I stood in the hallway outside the room and again mentally spent the settlement money. With the fifteen-thousand-dollar retainer for the Chester Concannon case we were almost current with our bills and had paid Ellie what we owed her. We had even gotten Vimhoff off our backs by paying rent. My share of the forty thousand would be enough to start getting my financial life in order, to almost bring me current on my student loans, to even start paying back my father. Down the line there would be more money from CUP for my defense of Concannon, not to mention the fees I would make on the Valley Hunt Estates deal with the Bishop brothers, from whom that very day I had accepted the outside counsel spot, with enough work promised to keep Derringer and Carl going for half a year. Oh man, yes, things were looking up.

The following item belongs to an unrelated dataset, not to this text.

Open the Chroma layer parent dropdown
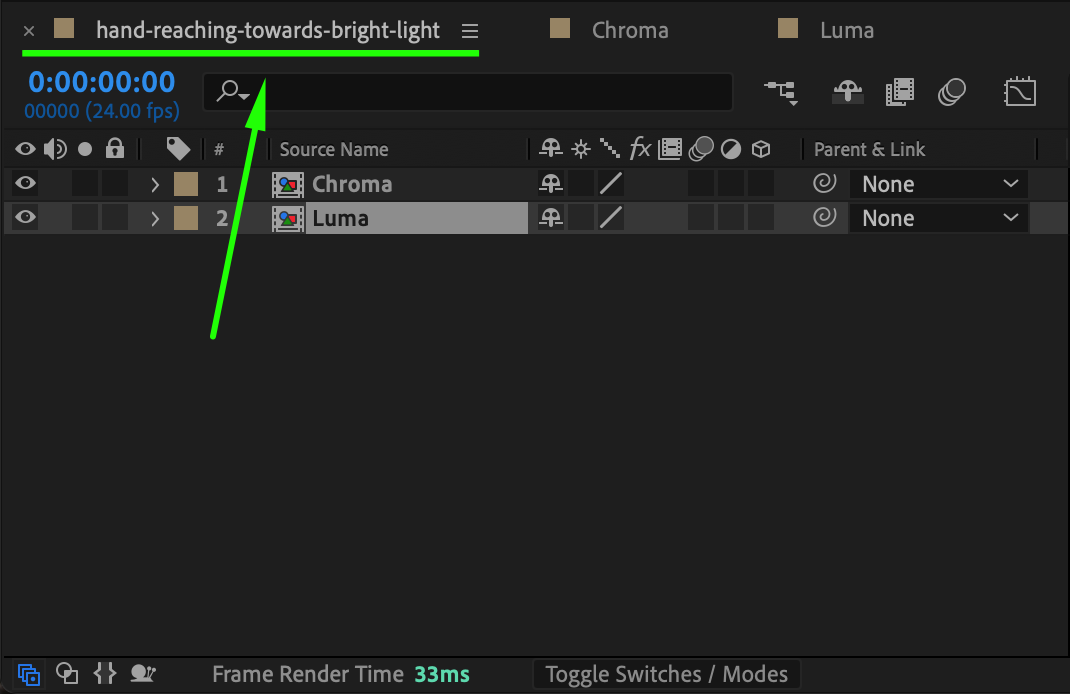 click(x=938, y=184)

I had played the meeting perfectly, I thought. Saltz was my biggest problem, seeking as he was the big hit, but I figured the others would each take the ten thousand and run. As soon as I told them of the offer, I knew it was as if the money was already in their pockets. Then, at the end of the meeting, I raised the possibility of the offer being withdrawn, as if a pickpocket were reaching into their wallets and pulling out ten one-thousand dollar bills. These guys didn’t build their fortunes by giving back ten grand here and there. At last I was starting to learn the secrets of the rich: whenever you have a chance for money grab it, quickly, clutch it to your chest as if it were life itself. That’s how the rich got rich and that’s how I would get rich too. Their signed releases were my first step. I had already instructed Ellie to prepare the documents so as to waste as little time as possible and they were now in the conference room, in a maroon folder, sitting in the middle of the table like a glorious centerpiece.